A brief search around the internet revealed that operatic injuries are not uncommon. And they can sometimes be quite serious.
- Tenor David Montague-Rendell fell 15 feet when a platform malfunctioned at the Copenhagen Opera House last year. The fall shattered his hip and also did damage to his shoulders. He’s suing for £250,000.
- Baritone Simon Keenleyside once fell into the orchestra pit during a performance of Turandot at Wembley Stadium. He also once fell through a trap door during Eugene Onegin at Covent Garden. ”All singers get hurt,” he once told a journalist. “It happens to everyone. It’s a bit of a circus job.”
- Mezzo Joyce DiDonato broke her leg during a Barber of Seville at Covent Garden – and somehow managed to complete the performance, before being whisked off to a hospital.
- Baritone Marius Kwiecien suffered a herniated disc during a rehearsal of Don Giovanni at the Met.
- Soprano Elizabeth Knighton-Printy fell 30 feet to the stage while making a “Tosca leap” that didn’t go as planned, in Minneapolis. She suffered multiple fractures.
- Tenor Richard Versalle had a heart attack and fell off a 20-foot ladder during a Met production of The Makropoulos Case. This fatal incident happened just after he sang the words, “You can only live so long.”

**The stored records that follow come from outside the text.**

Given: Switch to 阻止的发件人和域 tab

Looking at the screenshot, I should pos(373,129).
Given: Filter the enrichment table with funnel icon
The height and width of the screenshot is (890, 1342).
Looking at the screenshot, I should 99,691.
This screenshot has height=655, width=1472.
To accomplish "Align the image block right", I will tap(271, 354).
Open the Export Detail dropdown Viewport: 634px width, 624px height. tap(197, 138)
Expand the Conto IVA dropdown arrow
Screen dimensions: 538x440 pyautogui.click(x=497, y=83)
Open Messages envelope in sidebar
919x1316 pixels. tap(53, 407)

This autumn I was at a Canadian Opera Company production of Rigoletto, in which a singer was required to sing an aria sideways, while “walking” along a wall, supported in mid-air by the arms of many choristers. As I watched this risky bit of staging, it occurred to me that these days the average opera singer is called upon to do far more that is strange and dangerous than most actors in spoken-word theatre will ever be asked to do. And opera singers are expected to do all this crazy stuff while watching a conductor.
Does the public taste for excitement – and the desire of some directors and designers to mount “groundbreaking” and “daring” productions – push the envelope a little too far sometimes? Those of us who enjoy our operas from the comfort of cushy seats in the audience should perhaps be more mindful of the very real risks that opera singers take on our behalf.
Let’s not forget that the expression “break a leg” is not intended literally!